§ PROMPT 1
In the Access Midstream Partners filing, since when has James J. Cleary been employed at Global Infrastructure Partners?
§ PROMPT 2
Write the next part of the Access Midstream Partners filing, continuing after its last sentence.

UNITED STATES

SECURITIES AND EXCHANGE COMMISSION

Washington, D.C. 20549

 

 

FORM 8-K

 

 

CURRENT REPORT

Pursuant to Section 13 or 15(d)

of the Securities Exchange Act of 1934

Date of Report (Date of earliest event reported): December 23, 2013

 

 

ACCESS MIDSTREAM PARTNERS, L.P.

(Exact name of Registrant as specified in its Charter)

 

 

 

Delaware   001-34831   80-0534394

(State or other jurisdiction

of incorporation or organization)

 

(Commission

File No.)

 

(IRS Employer

Identification No.)

 

525 Central Park Drive, Oklahoma City, Oklahoma   73105
(Address of principal executive offices)   (Zip Code)

(877) 413-1023

(Registrant’s telephone number, including area code)

 

 

Check the appropriate box below if the Form 8-K filing is intended to simultaneously satisfy the filing obligation of the registrant under any of the following provisions:

 

¨ Written communications pursuant to Rule 425 under the Securities Act (17 CFR 230.425)

 

¨ Soliciting material pursuant to Rule 14a-12 under the Exchange Act (17 CFR 240.14a-12)

 

¨ Pre-commencement communications pursuant to Rule 14d-2(b) under the Exchange Act (17 CFR 240.14d-2(b))

 

¨ Pre-commencement communications pursuant to Rule 13e-4(c) under the Exchange Act (17 CFR 240.13e-4(c))

 

 

 


Section 5 — Corporate Governance and Management

 

Item 5.02 Departure of Directors or Certain Officers; Election of Directors; Appointment of Certain Officers; Compensatory Arrangements of Certain Officers.

On December 23, 2013, James J. Cleary was appointed to the board of directors (the “Board”) of our general partner, Access Midstream Partners GP, L.L.C. (the “General Partner”), effective immediately. Mr. Cleary is currently a managing director of Global Infrastructure Partners (“GIP”), where he has been employed since May 2012. Prior to joining GIP, Mr. Cleary was the President of El Paso Corporation’s Western Pipelines and previously served as the President of ANR Pipeline Company. Prior to 2001, Mr. Cleary was the Executive Vice President of Southern Natural Gas Company and previously served as General Counsel of that company. Mr. Cleary has also served on the board of Gibson Energy Inc. since April 2013.

Mr. Cleary replaces Matthew C. Harris, who resigned from the Board effective immediately. Mr. Harris was a member of the Compensation Committee of the Board at the time of his resignation. At the time of his resignation, Mr. Harris had no disagreement with the Partnership on any matter relating to the Partnership’s operations, policies or practices.

The Williams Companies, Inc. (“Williams”) and GIP II Eagle Holdings Partnership, L.P. (together with its affiliates, “GIP II”) together own and control Access Midstream Ventures, L.L.C. (“AMV”), the sole member of the General Partner. AMV has the right to appoint the General Partner’s entire Board. Unitholders are not entitled to elect the directors of our General Partner or directly or indirectly participate in our management or operations, and GIP II and Williams have agreed between themselves as to how and when replacement, removals and appointments of directors may be made.

§ DATASET EXTRACT
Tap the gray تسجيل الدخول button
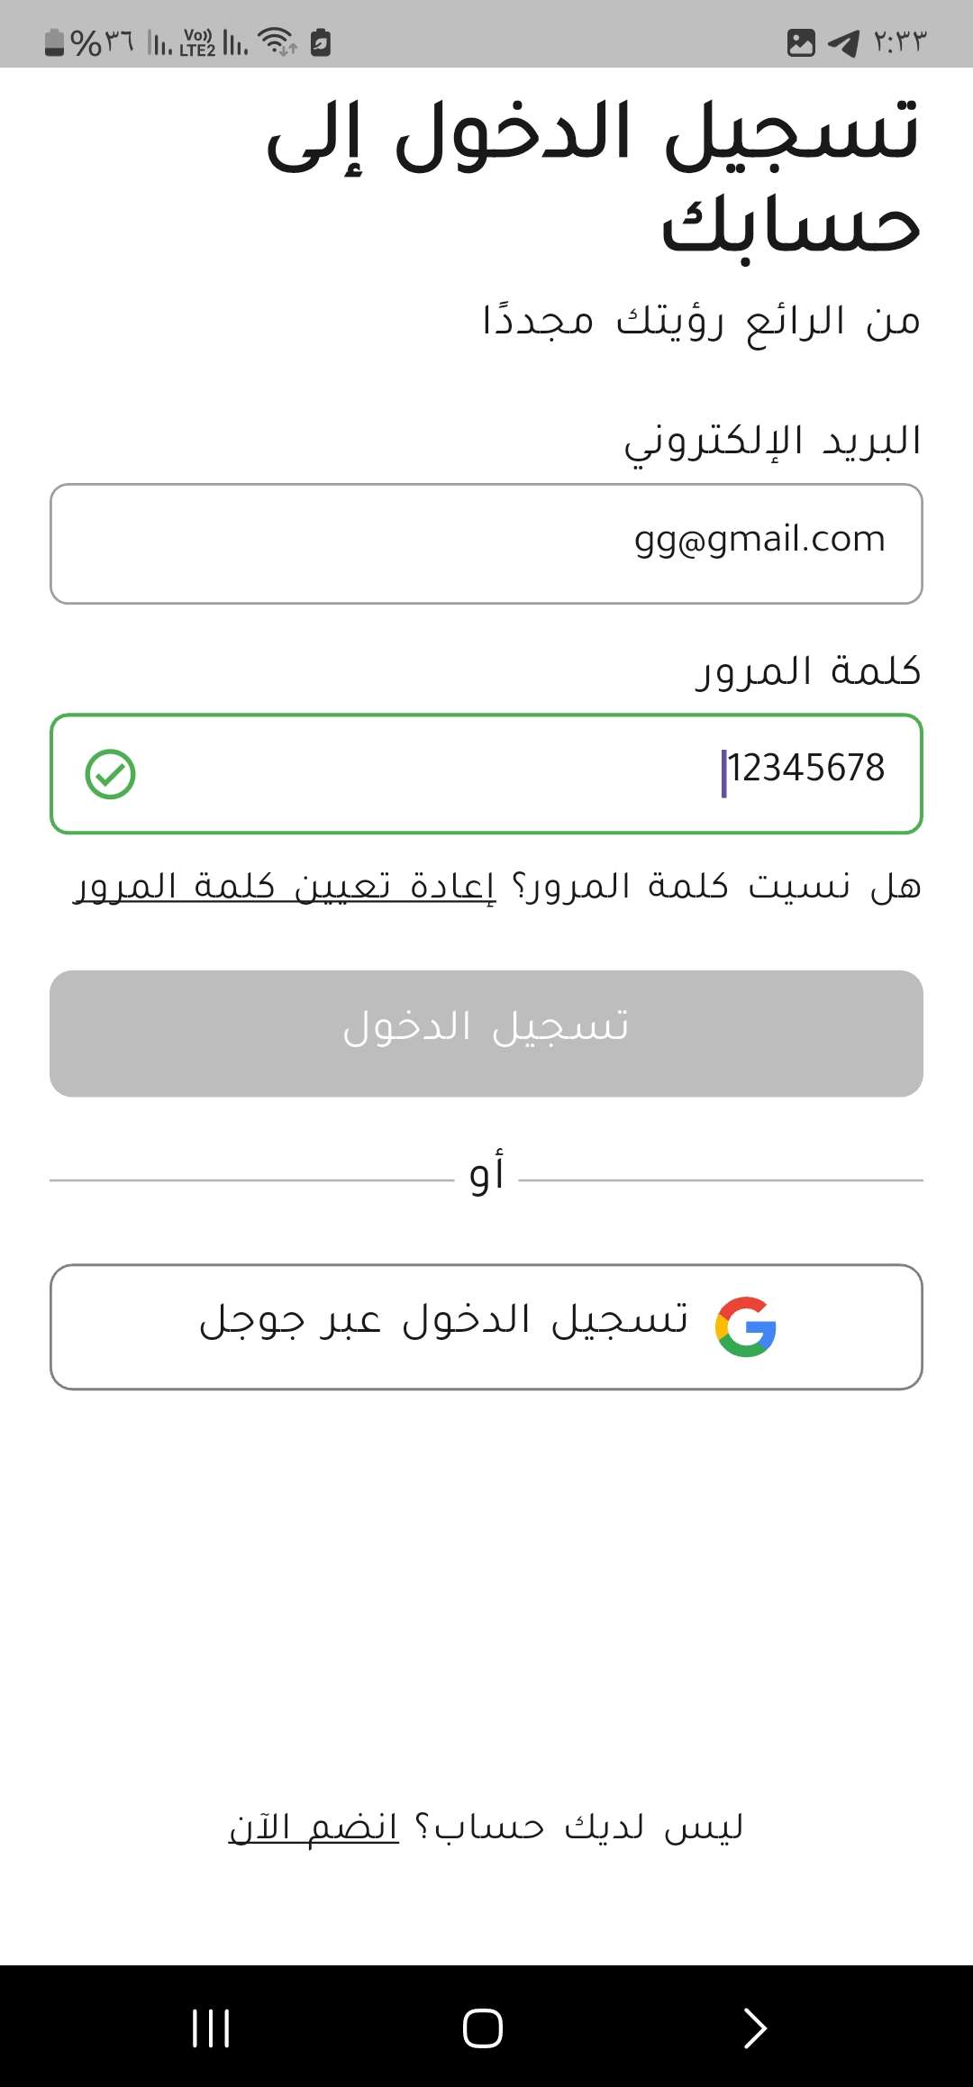Screen dimensions: 973x2087 pyautogui.click(x=487, y=1034)
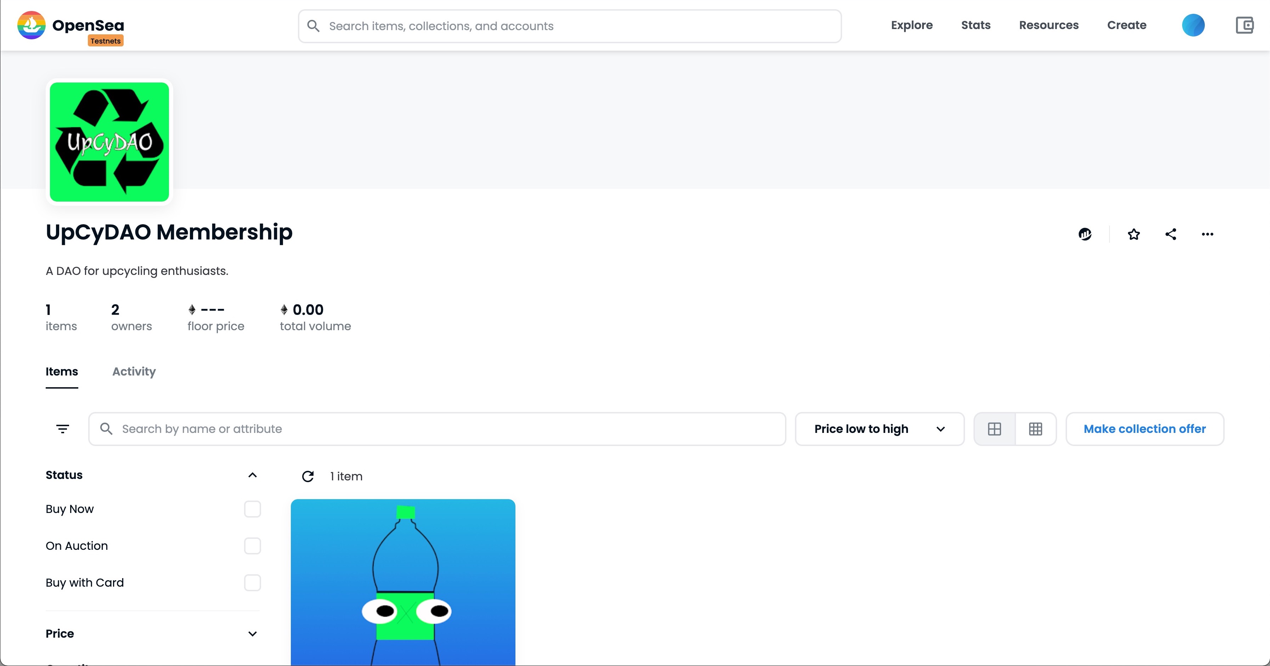Toggle the filter sidebar icon
Screen dimensions: 1270x666
coord(63,429)
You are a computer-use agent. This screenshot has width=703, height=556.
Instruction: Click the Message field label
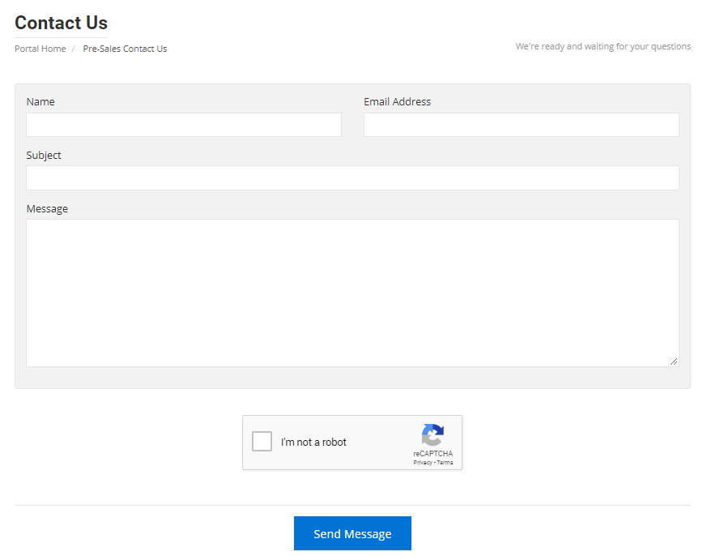click(47, 209)
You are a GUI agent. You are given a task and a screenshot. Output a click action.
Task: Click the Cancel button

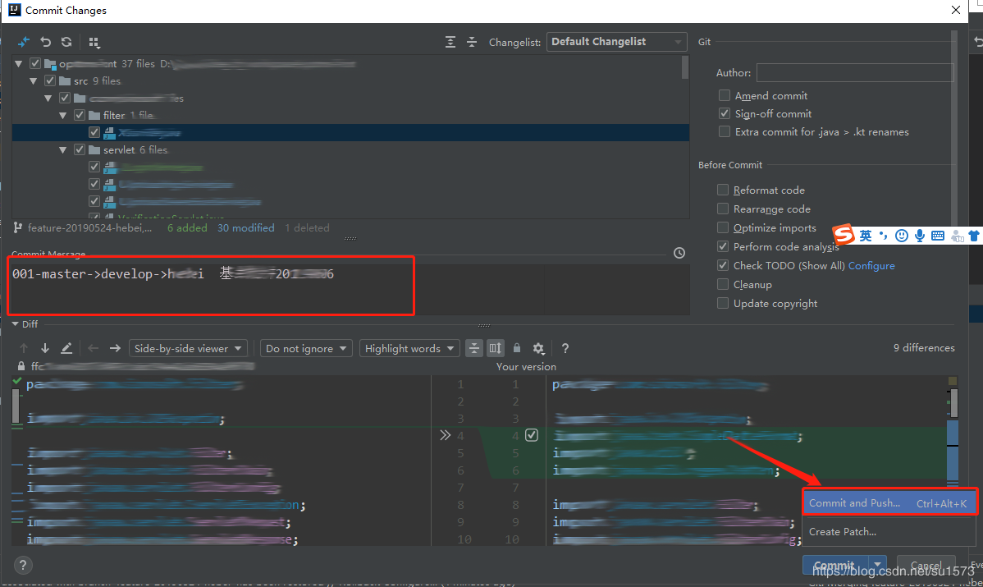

§ TASK ANSWER 1
Since May 2012.

§ TASK ANSWER 2
Officers or employees of GIP who also serve as directors of the General Partner do not receive additional compensation for their service as a director of the General Partner. Accordingly, Mr. Cleary will not receive additional compensation for his services as a director of the General Partner. Mr. Cleary will have rights to indemnification by us pursuant to the First Amended and Restated Agreement of Limited Partnership of Access Midstream Partners, L.P., as amended.

Mr. Cleary has had no direct or indirect material interest in any transaction or series of similar transactions contemplated by Item 404(a) of Regulation S-K other than through his employment with GIP. For relationships between the Partnership, the General Partner and GIP, please read Item 13 “Certain Relationships and Related Transactions and Director Independence” in our Annual Report on Form 10-K for the year ended December 31, 2012 , which is incorporated into this Item 5.02 by reference.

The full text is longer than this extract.